Resources must be invested in preparing infrastructure projects. OECD countries had an infrastructure strategy with a range of projects. Some were marked priority. It could then be decided which should be implemented through public procurement and which through PPPs.

If a PPP was chosen, an estimate of fiscal implications–of how much it would cost the Government–must be done. Once feasibility was established, Mr. Carter recommended the employment of advisers to market the project, to prepare documentation and to ensure a good number of bidders. “That, in the end, is what protects the country and ensures you get good value,” he said.

Large infrastructure project would (ideally) be marketed internationally. “If a company from a particular country wins, and that country has export credit, it would be up to the company that wins the bid to arrange financing from the export credit agency,” he said.

“Do not let the financing drive the project,” he continued. “You want to advertise the project or the programme. Get the best quality sponsors and the financing will come.” The WB’s experience was that if a project was marketed well and a country had a strong track record of legal protection for investors and financiers, there was likely to be significant interest.

A major challenge in carrying out PPPs in crowded South Asia was land acquisition and land rights. These were risks the private sector was generally unable to absorb. “In designing a PPP, it is really important for a Government to handle and take on the risk of land acquisition, making sure it addresses this by using eminent domain or buying the land before it puts out a project that requires access to land,” Mr. Carter said. If land acquisition was not completed before a project was advertised, there was a risk of delays.

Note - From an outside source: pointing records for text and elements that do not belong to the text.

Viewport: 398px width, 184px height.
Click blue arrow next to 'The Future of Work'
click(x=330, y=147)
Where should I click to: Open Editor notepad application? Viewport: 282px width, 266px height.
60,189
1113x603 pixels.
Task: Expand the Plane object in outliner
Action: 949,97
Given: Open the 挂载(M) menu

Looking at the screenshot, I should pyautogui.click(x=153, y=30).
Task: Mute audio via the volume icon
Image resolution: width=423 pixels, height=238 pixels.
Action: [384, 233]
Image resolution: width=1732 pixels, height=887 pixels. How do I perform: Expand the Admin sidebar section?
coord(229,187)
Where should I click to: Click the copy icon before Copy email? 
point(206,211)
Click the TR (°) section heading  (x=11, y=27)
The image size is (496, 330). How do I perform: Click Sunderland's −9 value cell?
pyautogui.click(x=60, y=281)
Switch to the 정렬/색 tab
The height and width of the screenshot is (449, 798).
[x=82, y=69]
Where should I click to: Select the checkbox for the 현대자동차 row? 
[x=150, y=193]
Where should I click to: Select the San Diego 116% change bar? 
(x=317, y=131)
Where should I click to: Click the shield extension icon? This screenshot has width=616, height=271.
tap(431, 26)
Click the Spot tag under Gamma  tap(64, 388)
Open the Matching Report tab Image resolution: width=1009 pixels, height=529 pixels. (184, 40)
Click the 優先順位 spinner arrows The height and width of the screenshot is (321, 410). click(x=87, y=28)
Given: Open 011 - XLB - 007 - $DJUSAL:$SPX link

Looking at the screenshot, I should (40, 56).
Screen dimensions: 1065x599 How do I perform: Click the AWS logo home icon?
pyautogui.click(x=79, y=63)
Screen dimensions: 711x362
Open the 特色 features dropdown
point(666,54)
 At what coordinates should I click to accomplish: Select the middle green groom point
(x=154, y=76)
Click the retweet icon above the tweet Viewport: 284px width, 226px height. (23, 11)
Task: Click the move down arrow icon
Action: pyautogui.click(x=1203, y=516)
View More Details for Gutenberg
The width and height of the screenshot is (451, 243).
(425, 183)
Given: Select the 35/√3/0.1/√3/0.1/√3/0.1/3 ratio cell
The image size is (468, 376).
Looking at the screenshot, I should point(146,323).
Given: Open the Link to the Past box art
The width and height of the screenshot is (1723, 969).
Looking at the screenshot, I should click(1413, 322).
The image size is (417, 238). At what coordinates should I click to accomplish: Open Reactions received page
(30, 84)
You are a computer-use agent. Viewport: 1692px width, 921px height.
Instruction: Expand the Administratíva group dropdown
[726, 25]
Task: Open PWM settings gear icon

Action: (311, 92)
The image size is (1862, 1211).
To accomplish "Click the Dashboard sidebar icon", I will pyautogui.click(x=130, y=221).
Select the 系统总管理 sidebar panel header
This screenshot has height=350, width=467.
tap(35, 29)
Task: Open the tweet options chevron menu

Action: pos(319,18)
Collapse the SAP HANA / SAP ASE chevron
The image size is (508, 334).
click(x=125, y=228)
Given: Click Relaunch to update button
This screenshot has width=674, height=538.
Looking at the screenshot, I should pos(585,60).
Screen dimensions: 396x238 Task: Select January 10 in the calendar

The WB expert also stressed the need for the Government to communicate with people who would be affected by a particular project. “Just have a proper conversation,” he urged. “It is important to focus on communications, to talk to people, to listen and design the project after listening to those who are being affected.”

Mr. Carter also called for local participation in PPPs. “If you finance a lot of your PPPs with foreign loans, you are always at risk with foreign exchange risk,” he said. “It is much better culturally and economically to draw heavily upon local sources of investment and financing.”